Compelling advice for organizational strategy
Only about 9 percent of global companies have been able to achieve more than a modest level of sustained and profitable growth over the course of the last decade, according to Chris Zook and James Allen in their book Repeatability: Build Enduring Businesses for a World of Constant Change. Enduringly successful companies maintain a for a simplicity at their core by adhering to a consistent set of principles which the authors describe as “great repeatable models”.
The research used by the authors provides the following significant findings:
- 80 percent of variation in financial returns among all businesses in the world is accounted for by their performance relative to other companies within their industry, as opposed to their choice of market.
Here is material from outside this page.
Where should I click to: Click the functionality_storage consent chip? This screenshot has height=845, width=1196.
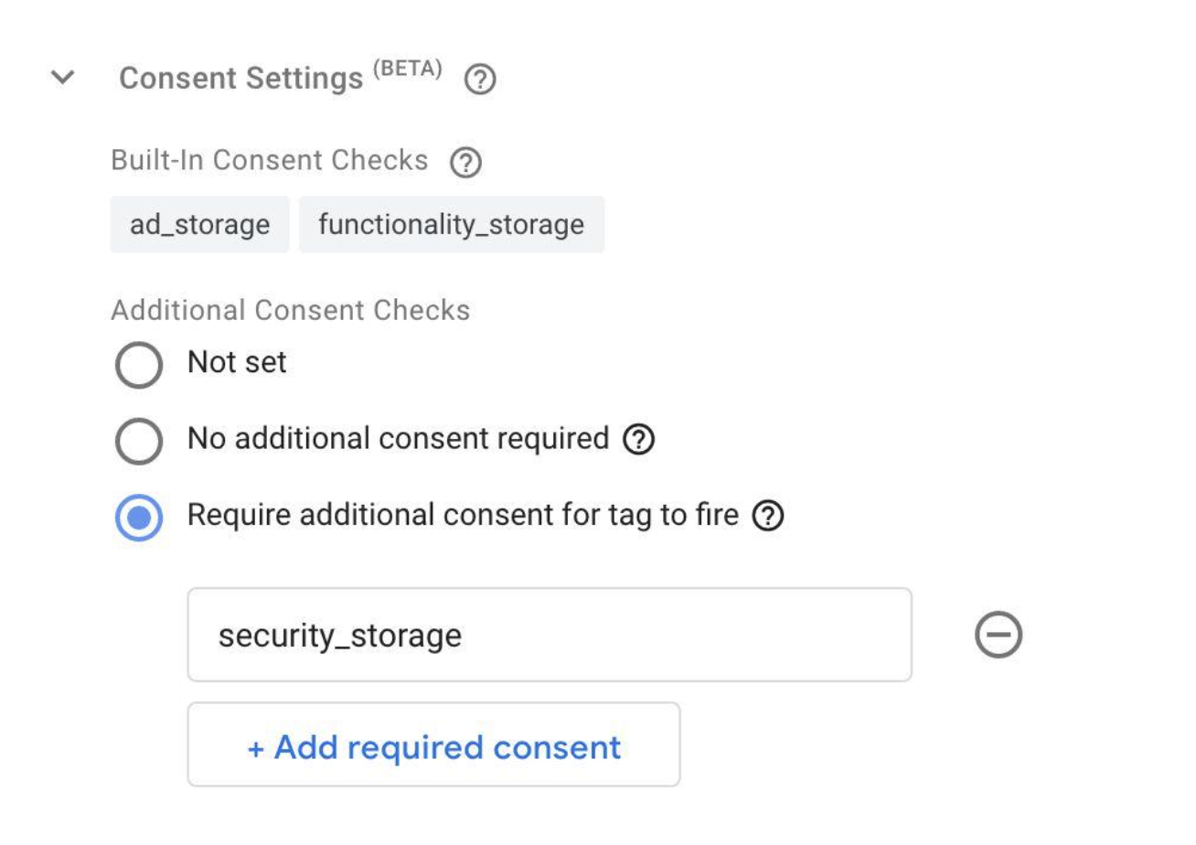point(452,224)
- New growth initiatives—organic or by acquisition—have success rates of only about 20–25 percent, much lower than most executives realize.
- The odds of success (surviving and re-establishing a profitable trajectory) in redefinition are extremely low, less than one in ten.
A significant majority of the companies which were successful over the long term had “great repeatable models” , and the three most important design principles for such models were:
- A strong, well-differentiated core, involving unique assets and deep competencies
- Clear non-negotiables involving a common understanding of the company’s core values and the key criteria used to make trade-offs in decision making
- Systems for closed-loop learning, for driving continuous improvement across the business
In my view this book makes a key contribution to the field of business strategy. The business environment has changed permanently over the past decade and it is now much more difficult to create sustained profitability. The three key design principles identified by the authors do seem to be very important for future success. I found the authors’ reasoning compelling, and I highly recommend the book to anyone involved in devising organizational strategy.